Board president Matt W. Guthrie made the announcement Monday, citing the safety of the pilots, spectators, sponsors, staff and volunteers.
Organizers said those who already have tickets and reservations for RV spaces will be able to use them in 2021. Keeping existing reservations will be one way people can support the fiesta during what Guthrie called a “challenging time.”
In 2019, the balloon fiesta recorded an estimated 866,414 visits over nine days. The Albuquerque area saw an economic boost of nearly $187 million as a result.
New Mexico Reports 128 More Coronavirus Cases; No New Deaths - Associated Press
Health officials in New Mexico report 128 more coronavirus cases around the state, but no additional known deaths.
It's the first time since April 15 that no COVID-19 deaths have been reported in New Mexico.

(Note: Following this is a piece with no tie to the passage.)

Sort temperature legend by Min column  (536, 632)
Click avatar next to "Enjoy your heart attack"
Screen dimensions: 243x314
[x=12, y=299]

The total number of cases is 10,694 as of Monday while the death toll remains at 469.
Department of Health officials say 32 of the new confirmed cases were reported in McKinley County in northwestern New Mexico. They say 22 new cases were reported in Bernalillo County, the state's most populous that includes the Albuquerque metro area.
Health officials say 4,742 people who had COVID-19 in New Mexico have recovered.
Navajo Nation Reports 55 New COVID-19 Cases, No New Deaths - Associated Press
The Navajo Department of Health reported 55 new cases of coronavirus on the Navajo Nation on Monday, but no additional deaths. That pushes the total of positive COVID-19 cases to 7,045 with the death toll remaining at 335.
Tribal officials also say preliminary reports from 11 health care facilities indicate about 3,716 people have recovered from COVID-19 with one hospital report still pending.
The Navajo Nation has resumed weekend lockdowns with businesses closed as the number of coronavirus cases off the reservation increases, most notably in Arizona.
Robot Helping To Sanitize Albuquerque International Sunport - KOAT-TV, Associated Press
New Mexico's largest airport has enlisted a robot to help with cleaning in the age of coronavirus.
KOAT-TV reports the Albuquerque International Sunport is employing an autonomous robot to sanitize spaces in the airport.
Airport officials say the robot, dubbed Breezy One, will be employed every night.
The device came from Build with Robotics and Fetch Robotics.
Fetch Robotics officials say it decontaminates spaces of more than 100,000 square feet in under two hours. The robot uses a disinfectant developed at Sandia National Labs.